TABLE 2.1 Tuning Fork Exam Interpretation
Figure 2.1: Inferior turbinate. Image of pale, boggy inferior turbinate as seen in allergic rhinitis. (Courtesy of Paul S. Matz, MD and from Kelly SF. Nasal swelling, discharge, and crusting. In: Chung EK, Atkinson-McEvoy LR, Lai NL, Terry M, eds. Visual Diagnosis and Treatment in Pediatrics. 3rd ed. Wolter Kluwer; 2015:182-188. Figure 23.2.)

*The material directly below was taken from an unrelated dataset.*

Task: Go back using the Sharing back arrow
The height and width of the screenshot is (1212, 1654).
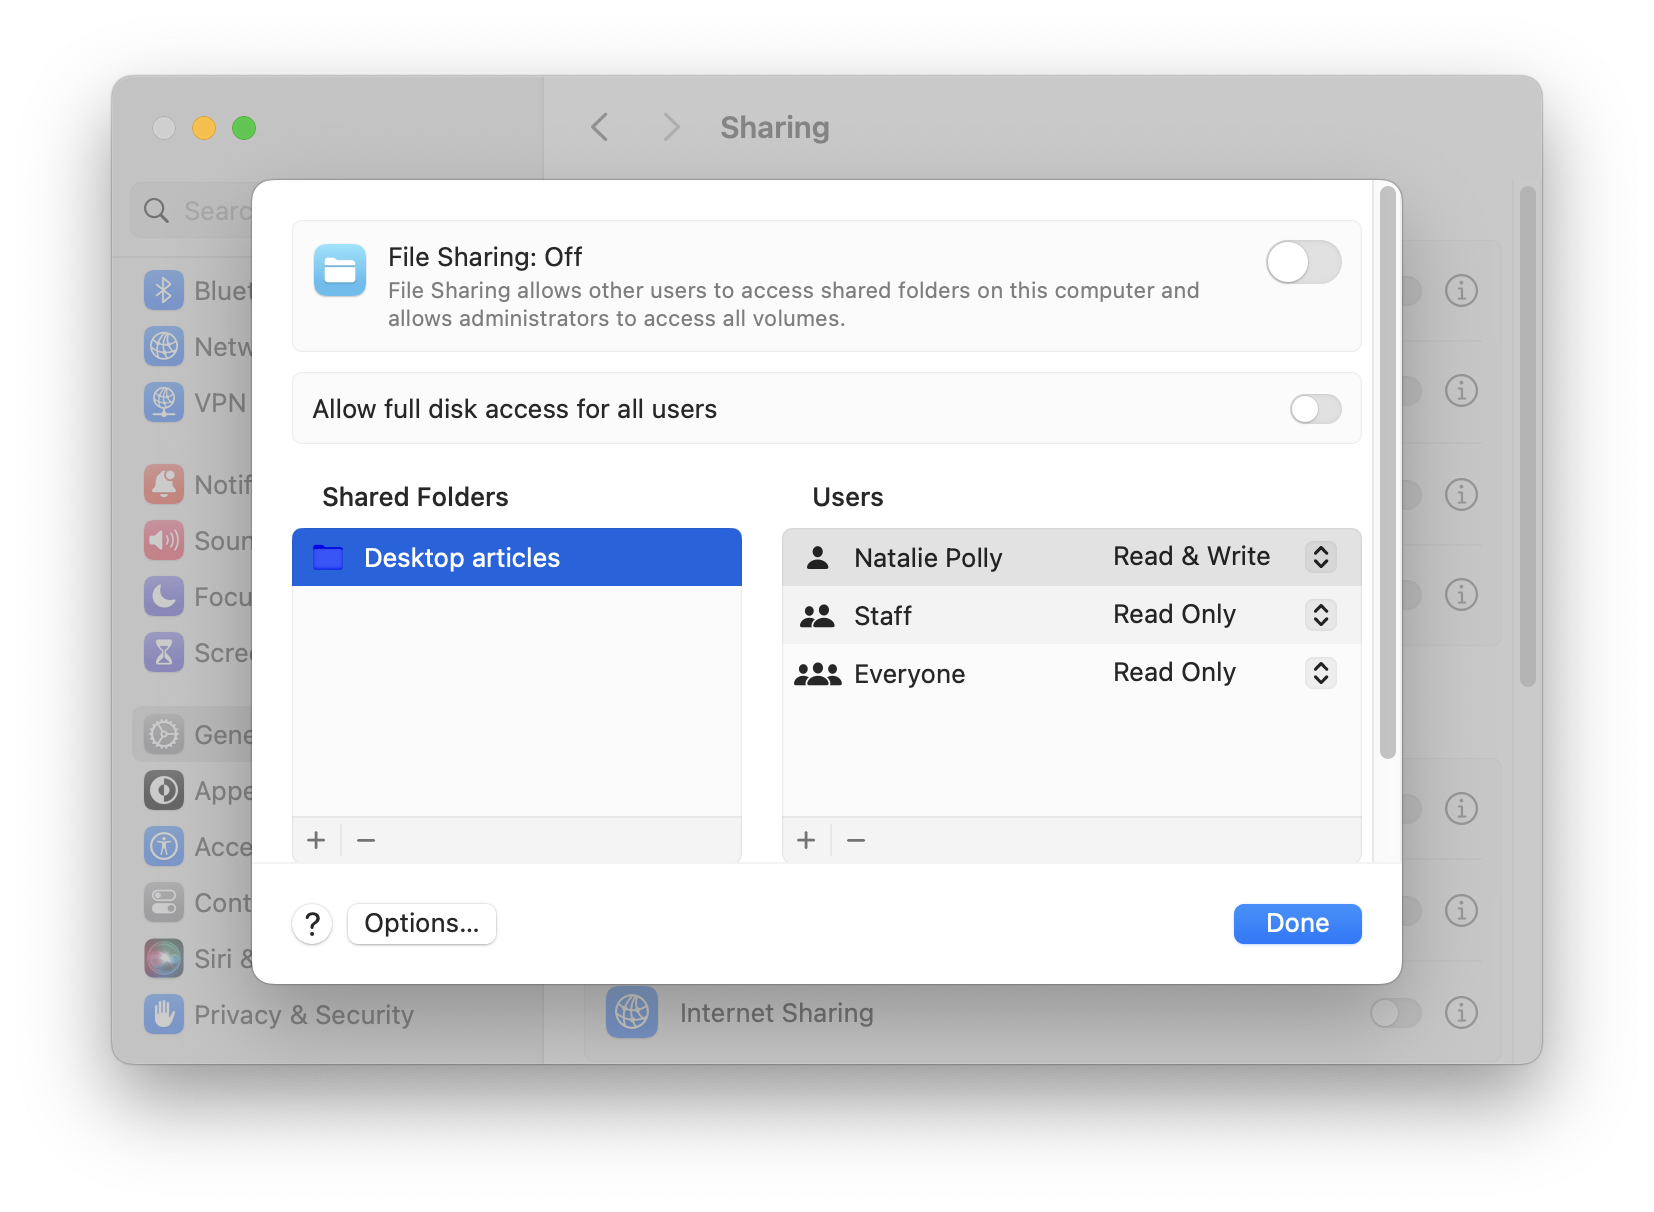Action: [599, 127]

Complaints of dizziness, vertigo, or disequilibrium often warrant a detailed and specialized exam. Vestibular testing is performed to determine whether the etiology is central (pathology originating from the cerebellum or brainstem) or peripheral (pathology arising from the inner ear or vestibular nerve). The physical examination evaluates for nystagmus, central oculomotor function, and the vestibulo-ocular reflex. Posture, coordination, and gait are also assessed. More detailed information regarding the workup of vertigo can be found in Chapter 7.
Examination of the nose begins with gross inspection. Note the shape of its dorsal aspect, the width of the tip, and any deviation from the midline. Examine the tip of the nose with gentle pressure for any tenderness. Examine each nasal vestibule. Anterior rhinoscopy allows for assessment of the nasal septum and inferior turbinates. The patient should be seated and their head tilted backward for better visualization. A nasal speculum is introduced carefully into the nare along the lateral wall, observing the color, vascularity, and any discharge. The nasal septum is evaluated for discoloration, deviation, hematoma, or perforation. The turbinates, attached to the lateral nasal wall, can be evaluated; pathologic findings may range from boggy, edematous, pale, or erythematous (Figure 2.1). Adjacent to the nose are the paranasal sinuses, which can be palpated to elicit any tenderness. Severe tenderness indicates an inflammatory process of the sinuses. Palpation may also reveal step-off deformities in the setting of trauma.